Target pointing data
----

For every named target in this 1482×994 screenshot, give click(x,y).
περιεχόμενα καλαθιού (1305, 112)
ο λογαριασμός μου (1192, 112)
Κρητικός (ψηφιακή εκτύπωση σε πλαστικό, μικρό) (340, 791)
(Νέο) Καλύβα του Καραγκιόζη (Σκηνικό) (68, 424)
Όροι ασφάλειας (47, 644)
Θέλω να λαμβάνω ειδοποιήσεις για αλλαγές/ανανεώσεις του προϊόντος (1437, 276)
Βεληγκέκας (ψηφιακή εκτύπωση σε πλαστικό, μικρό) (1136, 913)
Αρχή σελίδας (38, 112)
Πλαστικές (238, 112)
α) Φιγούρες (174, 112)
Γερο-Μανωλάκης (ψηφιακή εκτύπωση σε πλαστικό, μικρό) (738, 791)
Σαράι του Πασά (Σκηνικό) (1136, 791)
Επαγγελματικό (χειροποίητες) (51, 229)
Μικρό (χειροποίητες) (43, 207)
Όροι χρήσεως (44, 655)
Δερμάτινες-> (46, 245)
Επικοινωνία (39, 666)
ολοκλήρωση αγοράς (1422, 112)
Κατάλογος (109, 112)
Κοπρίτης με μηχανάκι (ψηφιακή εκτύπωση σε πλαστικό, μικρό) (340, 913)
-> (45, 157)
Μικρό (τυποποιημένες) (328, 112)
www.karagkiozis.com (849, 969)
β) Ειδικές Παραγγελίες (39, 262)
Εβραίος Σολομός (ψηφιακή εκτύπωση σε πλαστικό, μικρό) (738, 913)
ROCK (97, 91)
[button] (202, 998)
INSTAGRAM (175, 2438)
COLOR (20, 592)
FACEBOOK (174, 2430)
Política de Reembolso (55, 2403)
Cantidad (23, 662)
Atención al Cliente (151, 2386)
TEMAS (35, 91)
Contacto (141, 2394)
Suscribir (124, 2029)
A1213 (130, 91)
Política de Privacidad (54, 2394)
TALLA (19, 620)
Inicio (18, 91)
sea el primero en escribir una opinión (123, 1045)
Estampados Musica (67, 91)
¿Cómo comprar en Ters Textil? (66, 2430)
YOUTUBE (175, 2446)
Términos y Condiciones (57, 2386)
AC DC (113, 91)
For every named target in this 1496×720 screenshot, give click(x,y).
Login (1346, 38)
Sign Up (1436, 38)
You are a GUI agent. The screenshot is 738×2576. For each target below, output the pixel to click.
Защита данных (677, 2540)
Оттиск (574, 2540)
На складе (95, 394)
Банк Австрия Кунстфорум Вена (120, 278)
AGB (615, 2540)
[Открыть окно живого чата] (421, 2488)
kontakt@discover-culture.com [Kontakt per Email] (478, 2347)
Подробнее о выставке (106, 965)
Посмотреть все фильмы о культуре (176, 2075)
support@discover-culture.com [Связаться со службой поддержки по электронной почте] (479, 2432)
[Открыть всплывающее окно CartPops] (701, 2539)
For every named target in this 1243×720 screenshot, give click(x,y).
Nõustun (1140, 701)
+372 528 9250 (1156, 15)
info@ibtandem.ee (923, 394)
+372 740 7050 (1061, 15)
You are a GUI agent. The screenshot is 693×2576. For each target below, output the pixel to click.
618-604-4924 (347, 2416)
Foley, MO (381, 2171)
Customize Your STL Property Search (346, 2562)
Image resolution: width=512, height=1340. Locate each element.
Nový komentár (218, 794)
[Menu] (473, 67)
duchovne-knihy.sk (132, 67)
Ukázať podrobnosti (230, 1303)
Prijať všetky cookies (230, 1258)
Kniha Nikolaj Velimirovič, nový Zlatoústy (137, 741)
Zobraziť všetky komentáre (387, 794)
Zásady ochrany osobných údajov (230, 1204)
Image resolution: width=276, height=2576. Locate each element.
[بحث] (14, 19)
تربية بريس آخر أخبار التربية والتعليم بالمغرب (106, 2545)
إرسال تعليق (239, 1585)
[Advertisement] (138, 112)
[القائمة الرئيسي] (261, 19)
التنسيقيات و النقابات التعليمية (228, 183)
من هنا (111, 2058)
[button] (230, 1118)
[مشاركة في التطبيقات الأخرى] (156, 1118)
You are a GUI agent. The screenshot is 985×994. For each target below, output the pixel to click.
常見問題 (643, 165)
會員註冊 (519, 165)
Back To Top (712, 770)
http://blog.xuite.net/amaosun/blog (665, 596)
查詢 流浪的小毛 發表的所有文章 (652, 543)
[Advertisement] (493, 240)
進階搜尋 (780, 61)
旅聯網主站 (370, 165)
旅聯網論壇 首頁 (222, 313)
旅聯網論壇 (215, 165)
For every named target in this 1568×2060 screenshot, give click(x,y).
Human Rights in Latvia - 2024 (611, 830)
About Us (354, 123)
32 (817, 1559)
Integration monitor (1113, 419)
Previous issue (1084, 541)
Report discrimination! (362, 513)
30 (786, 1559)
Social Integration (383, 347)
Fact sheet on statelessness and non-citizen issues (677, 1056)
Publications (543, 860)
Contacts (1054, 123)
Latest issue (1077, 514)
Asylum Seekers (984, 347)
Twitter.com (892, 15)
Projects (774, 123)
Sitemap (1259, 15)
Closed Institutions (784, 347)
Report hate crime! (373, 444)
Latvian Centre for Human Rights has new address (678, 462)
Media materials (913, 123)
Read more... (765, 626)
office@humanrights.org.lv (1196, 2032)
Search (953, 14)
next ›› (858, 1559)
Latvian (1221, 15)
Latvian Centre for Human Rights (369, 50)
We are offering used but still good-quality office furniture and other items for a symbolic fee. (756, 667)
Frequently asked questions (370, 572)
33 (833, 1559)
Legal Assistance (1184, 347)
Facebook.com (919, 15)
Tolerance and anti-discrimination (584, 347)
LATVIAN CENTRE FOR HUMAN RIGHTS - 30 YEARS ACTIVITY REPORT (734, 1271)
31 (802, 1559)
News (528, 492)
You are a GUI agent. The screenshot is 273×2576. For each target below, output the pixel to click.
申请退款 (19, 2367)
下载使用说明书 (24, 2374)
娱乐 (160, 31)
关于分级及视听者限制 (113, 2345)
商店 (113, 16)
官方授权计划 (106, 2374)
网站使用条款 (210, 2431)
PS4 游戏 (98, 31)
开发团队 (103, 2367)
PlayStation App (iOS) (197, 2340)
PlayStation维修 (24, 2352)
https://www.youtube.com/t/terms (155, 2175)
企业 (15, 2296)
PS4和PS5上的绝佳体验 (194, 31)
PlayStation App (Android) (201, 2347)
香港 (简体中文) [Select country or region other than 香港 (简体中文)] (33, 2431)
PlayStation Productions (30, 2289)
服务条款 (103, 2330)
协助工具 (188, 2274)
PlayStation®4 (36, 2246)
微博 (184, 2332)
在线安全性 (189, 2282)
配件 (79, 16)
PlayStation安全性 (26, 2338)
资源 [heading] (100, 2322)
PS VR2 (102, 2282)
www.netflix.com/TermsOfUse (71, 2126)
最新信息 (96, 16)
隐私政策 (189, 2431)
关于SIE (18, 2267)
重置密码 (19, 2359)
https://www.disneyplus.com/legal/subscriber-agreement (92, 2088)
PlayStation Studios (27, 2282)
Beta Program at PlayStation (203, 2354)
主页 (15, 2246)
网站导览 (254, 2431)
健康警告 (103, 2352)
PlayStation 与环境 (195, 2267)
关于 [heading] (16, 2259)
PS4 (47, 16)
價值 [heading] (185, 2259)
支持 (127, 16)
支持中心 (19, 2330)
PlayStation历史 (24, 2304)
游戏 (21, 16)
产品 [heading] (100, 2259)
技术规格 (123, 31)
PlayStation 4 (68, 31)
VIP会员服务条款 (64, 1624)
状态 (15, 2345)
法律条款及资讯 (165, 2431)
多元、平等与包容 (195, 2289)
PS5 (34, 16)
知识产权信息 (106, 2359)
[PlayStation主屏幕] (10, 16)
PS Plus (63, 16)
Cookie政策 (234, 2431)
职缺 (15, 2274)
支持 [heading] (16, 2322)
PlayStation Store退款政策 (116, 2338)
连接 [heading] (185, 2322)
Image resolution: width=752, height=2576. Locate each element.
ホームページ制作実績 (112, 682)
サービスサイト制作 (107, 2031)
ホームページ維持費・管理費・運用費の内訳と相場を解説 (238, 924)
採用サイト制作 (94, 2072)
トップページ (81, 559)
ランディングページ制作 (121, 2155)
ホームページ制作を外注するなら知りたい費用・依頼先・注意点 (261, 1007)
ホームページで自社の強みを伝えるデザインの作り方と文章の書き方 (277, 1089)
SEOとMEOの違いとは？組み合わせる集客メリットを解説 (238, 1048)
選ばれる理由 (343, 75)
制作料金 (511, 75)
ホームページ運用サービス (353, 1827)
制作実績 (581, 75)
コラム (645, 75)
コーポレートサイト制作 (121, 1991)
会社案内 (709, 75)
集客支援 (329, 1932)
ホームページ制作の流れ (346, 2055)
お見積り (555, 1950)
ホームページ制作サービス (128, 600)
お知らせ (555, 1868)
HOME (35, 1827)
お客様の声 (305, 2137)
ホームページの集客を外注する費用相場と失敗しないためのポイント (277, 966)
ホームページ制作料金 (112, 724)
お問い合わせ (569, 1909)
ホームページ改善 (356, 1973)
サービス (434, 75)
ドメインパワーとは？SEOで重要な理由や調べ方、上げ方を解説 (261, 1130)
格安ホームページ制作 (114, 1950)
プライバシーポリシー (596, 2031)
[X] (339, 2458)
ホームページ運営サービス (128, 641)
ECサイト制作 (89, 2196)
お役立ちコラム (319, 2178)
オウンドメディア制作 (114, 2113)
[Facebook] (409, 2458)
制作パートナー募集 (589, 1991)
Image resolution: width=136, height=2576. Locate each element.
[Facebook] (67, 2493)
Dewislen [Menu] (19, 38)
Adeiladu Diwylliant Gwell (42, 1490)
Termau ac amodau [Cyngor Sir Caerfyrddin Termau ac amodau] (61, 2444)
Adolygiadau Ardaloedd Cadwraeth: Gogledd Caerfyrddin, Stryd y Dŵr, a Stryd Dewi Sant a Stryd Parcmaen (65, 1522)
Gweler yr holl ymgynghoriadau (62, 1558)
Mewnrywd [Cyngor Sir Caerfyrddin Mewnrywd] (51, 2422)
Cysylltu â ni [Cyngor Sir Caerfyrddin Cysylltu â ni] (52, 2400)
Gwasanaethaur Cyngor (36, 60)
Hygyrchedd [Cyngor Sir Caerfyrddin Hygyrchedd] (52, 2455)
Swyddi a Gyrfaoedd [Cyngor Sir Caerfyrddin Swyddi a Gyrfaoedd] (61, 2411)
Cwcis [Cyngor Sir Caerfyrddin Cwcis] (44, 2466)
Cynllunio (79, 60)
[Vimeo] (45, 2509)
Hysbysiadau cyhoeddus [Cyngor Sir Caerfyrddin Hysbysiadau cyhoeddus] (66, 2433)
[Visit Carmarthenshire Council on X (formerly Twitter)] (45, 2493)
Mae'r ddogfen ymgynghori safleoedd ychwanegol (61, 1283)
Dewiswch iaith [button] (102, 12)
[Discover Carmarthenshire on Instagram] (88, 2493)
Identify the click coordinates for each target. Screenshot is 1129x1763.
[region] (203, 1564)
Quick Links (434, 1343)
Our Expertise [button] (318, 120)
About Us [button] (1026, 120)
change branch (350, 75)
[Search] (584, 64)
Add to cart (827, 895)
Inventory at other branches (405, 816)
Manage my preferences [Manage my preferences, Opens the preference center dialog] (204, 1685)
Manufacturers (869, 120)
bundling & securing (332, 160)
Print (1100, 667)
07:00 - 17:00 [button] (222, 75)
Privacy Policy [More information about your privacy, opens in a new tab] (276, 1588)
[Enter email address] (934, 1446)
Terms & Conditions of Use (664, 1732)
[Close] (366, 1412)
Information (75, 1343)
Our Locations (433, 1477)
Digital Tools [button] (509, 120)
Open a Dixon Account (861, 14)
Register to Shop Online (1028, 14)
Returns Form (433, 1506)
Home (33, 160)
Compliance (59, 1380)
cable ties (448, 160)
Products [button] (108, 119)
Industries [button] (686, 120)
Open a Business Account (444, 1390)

----

**Written exercise:**
Write out again the entries starting at the line containing "旅聯網論壇 (215, 165)" and ending at the line containing "Fact sheet on", with both of those lines included.

**Exercise output:**
旅聯網論壇 (215, 165)
For every named target in this 1568×2060 screenshot, give click(x,y).
Human Rights in Latvia - 2024 (611, 830)
About Us (354, 123)
32 (817, 1559)
Integration monitor (1113, 419)
Previous issue (1084, 541)
Report discrimination! (362, 513)
30 (786, 1559)
Social Integration (383, 347)
Fact sheet on statelessness and non-citizen issues (677, 1056)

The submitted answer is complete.